Brief: Can you convert the material into a two-column CSV with the columns instruction and response, one row per request, with each field quoted and line breaks replaced by spaces? Begin at the line that has "Find the location of a particular element. The" and stop after the line that has "y-tick-label: 20 is".

Saved entries:
--- --- ---

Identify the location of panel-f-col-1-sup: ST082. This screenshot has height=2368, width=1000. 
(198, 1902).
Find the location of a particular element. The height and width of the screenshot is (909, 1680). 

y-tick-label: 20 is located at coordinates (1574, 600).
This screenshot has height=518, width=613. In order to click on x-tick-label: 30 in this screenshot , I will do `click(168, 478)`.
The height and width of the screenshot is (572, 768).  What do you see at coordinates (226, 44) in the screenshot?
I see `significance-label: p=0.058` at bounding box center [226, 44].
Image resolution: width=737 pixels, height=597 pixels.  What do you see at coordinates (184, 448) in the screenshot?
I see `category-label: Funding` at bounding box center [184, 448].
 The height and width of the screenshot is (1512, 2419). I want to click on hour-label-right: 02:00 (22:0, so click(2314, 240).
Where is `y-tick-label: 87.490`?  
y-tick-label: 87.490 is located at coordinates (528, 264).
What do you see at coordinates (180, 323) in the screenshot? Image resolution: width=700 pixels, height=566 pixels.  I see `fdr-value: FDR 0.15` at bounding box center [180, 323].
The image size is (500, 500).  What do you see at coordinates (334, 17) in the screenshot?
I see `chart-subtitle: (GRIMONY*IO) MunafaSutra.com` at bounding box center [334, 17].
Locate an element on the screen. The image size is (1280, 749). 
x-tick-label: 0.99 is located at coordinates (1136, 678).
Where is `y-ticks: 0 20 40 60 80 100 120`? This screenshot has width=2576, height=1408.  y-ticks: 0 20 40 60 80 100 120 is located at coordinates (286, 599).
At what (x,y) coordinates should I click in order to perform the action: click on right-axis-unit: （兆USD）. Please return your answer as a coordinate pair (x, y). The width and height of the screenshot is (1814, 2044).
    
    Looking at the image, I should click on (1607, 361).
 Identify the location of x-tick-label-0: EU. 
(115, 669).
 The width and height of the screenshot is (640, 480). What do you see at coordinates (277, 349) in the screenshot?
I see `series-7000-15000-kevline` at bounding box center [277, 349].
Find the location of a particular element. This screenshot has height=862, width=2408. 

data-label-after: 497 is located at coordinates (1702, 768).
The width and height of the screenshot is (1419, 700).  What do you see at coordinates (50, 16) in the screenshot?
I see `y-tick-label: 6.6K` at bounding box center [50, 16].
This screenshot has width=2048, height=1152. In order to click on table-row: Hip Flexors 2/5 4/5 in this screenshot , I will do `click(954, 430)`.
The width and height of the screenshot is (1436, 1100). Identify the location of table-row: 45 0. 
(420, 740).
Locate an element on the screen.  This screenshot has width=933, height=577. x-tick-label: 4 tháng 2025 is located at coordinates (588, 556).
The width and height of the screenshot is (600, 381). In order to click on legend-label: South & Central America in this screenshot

--- --- ---

Answer to this task:
instruction,response
"Find the location of a particular element. The height and width of the screenshot is (909, 1680).","y-tick-label: 20 is located at coordinates (1574, 600)."